Drivers do not have to put up with such faulty roads for long, though. In fact, drivers are encouraged to report damaged roads, such as cracks or potholes, and local authorities can handle it. A state system roadway’s damage can be reported to larger agencies, and for local roads in a town or county, local authorities with jurisdiction there can be alerted. For example, a town’s road department, or that of a county. This may be done online, and a driver who experienced and/or saw damage on the road can fill out an online form describing the damage’s nature and where it was. The form may ask for particular details, such as whether the damage was in a construction zone, and may even ask in which direction the driver as going.

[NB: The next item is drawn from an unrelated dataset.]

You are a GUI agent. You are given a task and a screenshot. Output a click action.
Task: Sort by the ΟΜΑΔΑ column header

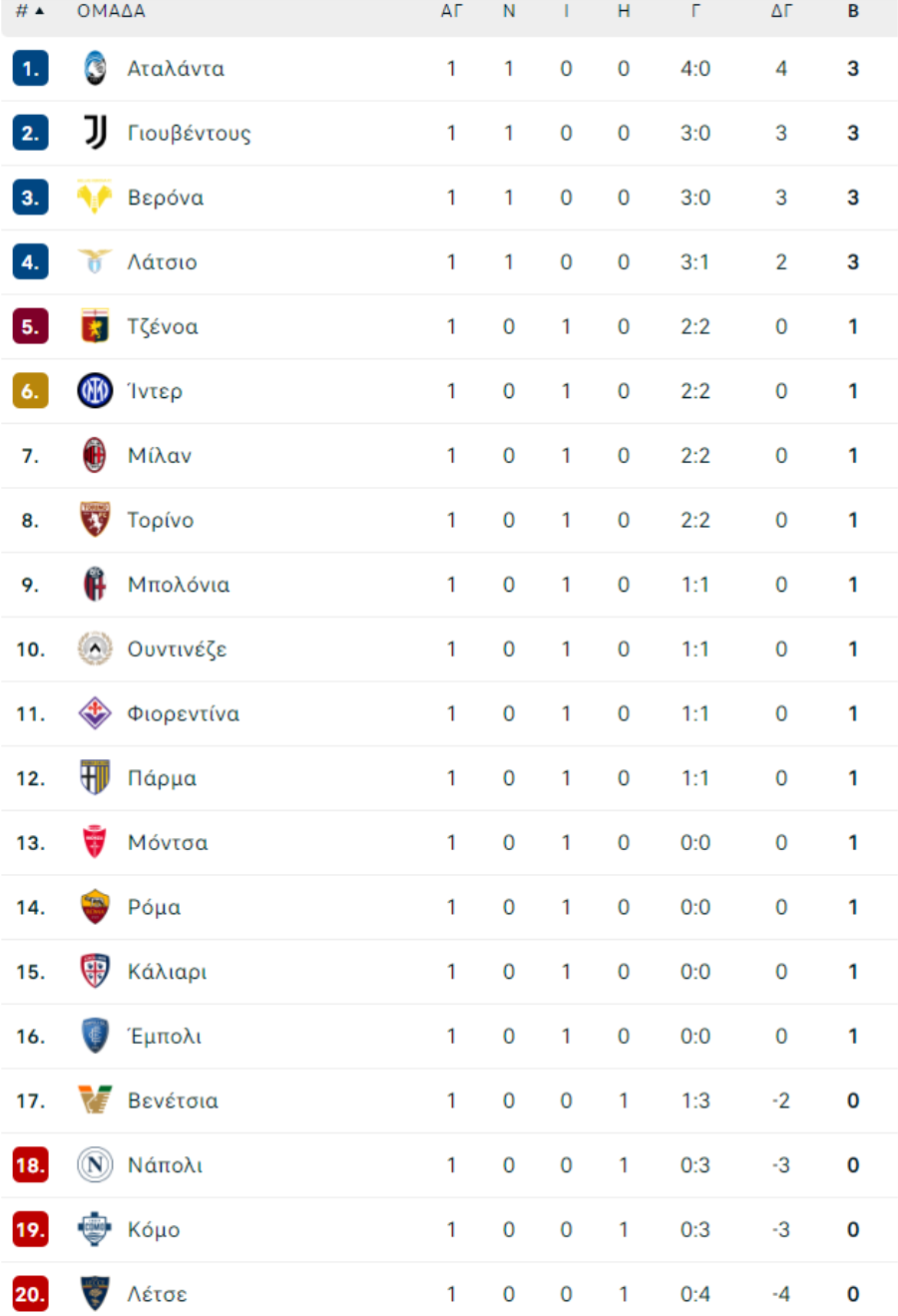click(111, 11)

Solution: The Construction Industry is Here to Help
The construction industry today is truly vast, and a generous share of it is dedicated to building and fixing roads and highway overpasses. A construction crew may not act alone; in the U.S., there are 30.2 million small businesses and several companies may be brought onboard a single construction project, with each one providing different materials, equipment, and skilled workers. A city government, to name just one example, may look up construction firms who can handle this work, and compare and contrast a variety of them before making a decision. Statistics show that around 93% of all online sessions start with a search engine, and this can apply to a search for road builders, too. Contractors like these will have their own website, with articles, photos, and videos showcasing their work, not to mention ways to contact them, such as to get a quote.
These experts can level out the ground to lay down new roads, or they can tear up and grind up worn out, shoddy roads, prepare the bare ground, then pour new, fresh pavement. Such pavement is smooth, solid, and dark, so the lines painted on it stand out clearly. There won’t be any potholes, either, nor cracks. And very old highway overpasses can be updated with fresh concrete to make them safer and more solid, and allow them to bear more weight at once (which is important, since there is now more traffic than ever). Damaged or very old safety railings can be added to roads that need them, too.

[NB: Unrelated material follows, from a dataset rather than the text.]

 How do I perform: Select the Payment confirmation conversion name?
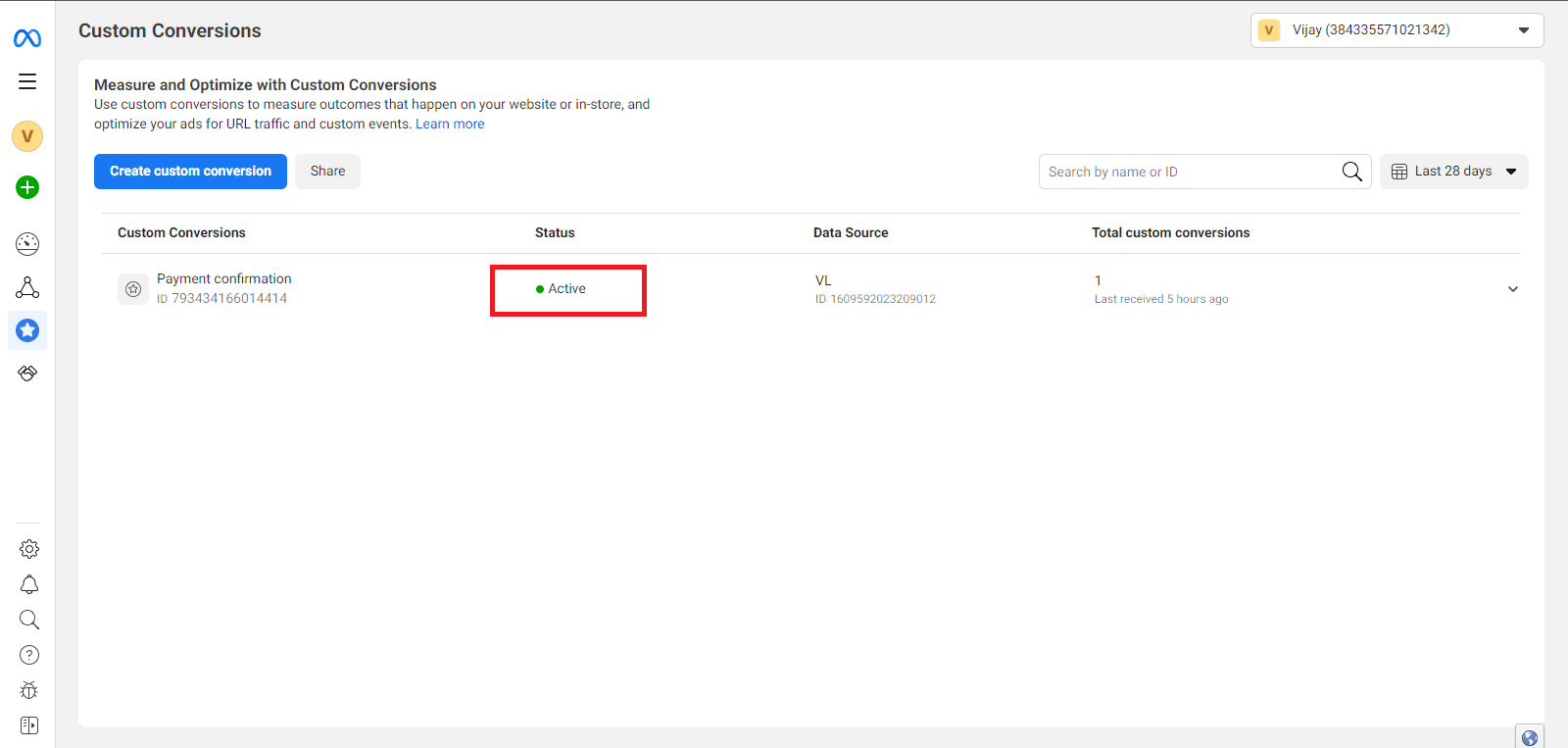pos(224,279)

The bad news is that safe, pristine roads can never be guaranteed, and drivers must always be on the lookout for hazards that can make driving dangerous for them or nearby vehicles. But with proper vigilance and defensive driving, a driver can reduce the odds of getting into an auto accident, and they are urged to report existing damage so local repair crews can address the road’s faults right away. Infrastructure like this is vast and well-funded, but many roads are old, and watchful drivers can help make the roads safer, one mile at a time.
Louann Moss holds a Bachelor’s degree in English and Creative Writing. She currently writes for a variety of industries and can’t resist a good story when she comes across one.